Die brasilianische Bundespolizei hat den ehemaligen Menschenrechtsminister Silvio Almeida wegen sexueller Belästigung angeklagt, der Fall geht nun an das Büro des Generalstaatsanwalts. Eine der mutmaßlichen Opfer ist die Gleichstellungsministerin Anielle Franco, die die Vorwürfe in einer Aussage bestätigte. Almeida bestreitet die Anschuldigungen und wurde im September 2024 nach den Enthüllungen entlassen.
Die brasilianische Bundespolizei (PF) hat Silvio Almeida, ehemaligen Menschenrechtsminister unter Präsident Lula, am 14. November 2024 wegen sexueller Belästigung angeklagt. Die Anklage wurde von der PF gegenüber Metrópoles bestätigt und erstmals von TV Globo berichtet, wobei Folha die Informationen ebenfalls überprüft hat. Das Dokument wurde an den Obersten Bundesgerichtshof (STF) gesandt, unter der Berichterstattung von Minister André Mendonça, der es an das Büro des Generalstaatsanwalts (PGR) weitergeleitet hat. Generalstaatsanwalt Paulo Gonet wird entscheiden, ob der Fall eingestellt oder Anklage erhoben wird.
Die Vorwürfe des sexuellen und moralischen Belästigungs gegen Almeida tauchten im September 2024 auf, enthüllt von Metrópoles. Sie wurden an die Organisation Me Too weitergeleitet. Eine der Opfer ist die Gleichstellungsministerin Anielle Franco, Schwester der ehemaligen Stadträtin Marielle Franco. In einer Aussage vor der PF bestätigte Anielle die Vorfälle und gab an, dass sie 2022 während des Präsidentschaftsübergangs begannen. Daraufhin kamen weitere Frauen mit ähnlichen Anschuldigungen von Belästigung oder sexueller Belästigung vor.

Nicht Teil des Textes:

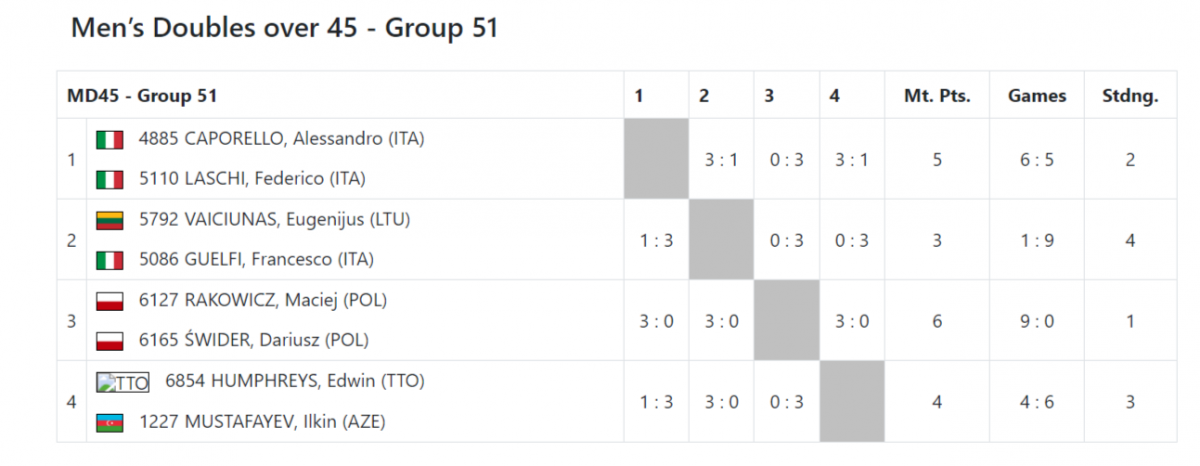This screenshot has width=1200, height=466.
Task: Click the Games column header
Action: pyautogui.click(x=1037, y=96)
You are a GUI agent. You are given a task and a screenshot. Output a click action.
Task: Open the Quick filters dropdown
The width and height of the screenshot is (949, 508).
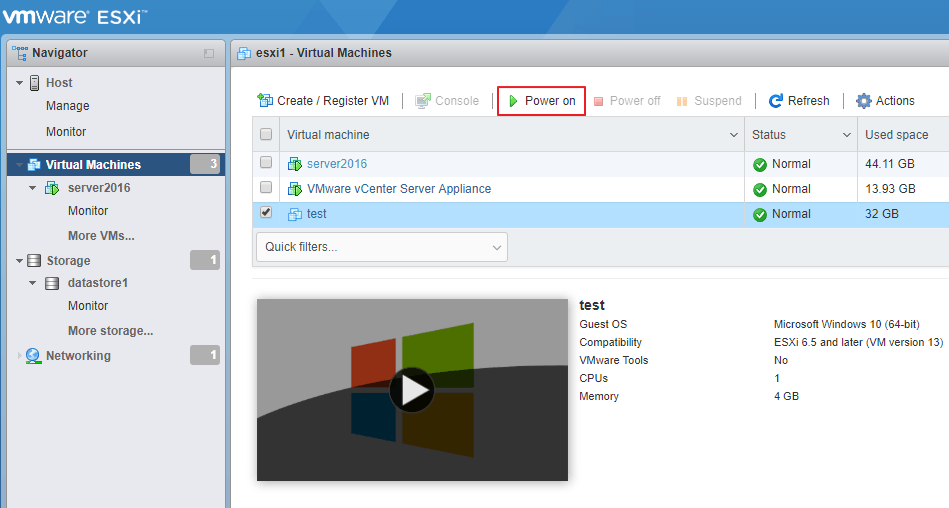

Der Fall führte zur Entlassung Almeidas am 6. September 2024, einen Tag nach der Veröffentlichung der Vorwürfe. Präsident Lula hielt es für 'unhaltbar', den Minister im Amt zu belassen, angesichts der Art der Anschuldigungen. Vor der Entscheidung traf sich Lula getrennt mit Almeida und Anielle. Das Menschenrechtsressort wird nun von Macaé Evaristo geleitet.
Gleichzeitig läuft eine Untersuchung bei der Kommission für öffentliche Ethik (CEP) der Präsidialverwaltung, unter Verschluss, die in der 27. außerordentlichen Sitzung am 6. September 2024 formalisiert wurde. Almeida bestreitet die Vorwürfe und sagte in einem UOL-Interview im Februar 2025, Anielle Franco habe 'sich in ihrer Rolle verloren' und sei in eine politische Falle getappt. Anielle konterte, Almeida habe den öffentlichen Raum genutzt, um die Beschwerden zu diskreditieren und Opfer einzuschüchtern, und nannte die Vergeltungsmaßnahmen 'abstoßend'. Einen Monat nach dem Fall entließ Anielle Yuri Silva, einen mit Almeida verbundenen Sekretär. Die Verteidigung Almeidas hat noch nicht kommentiert.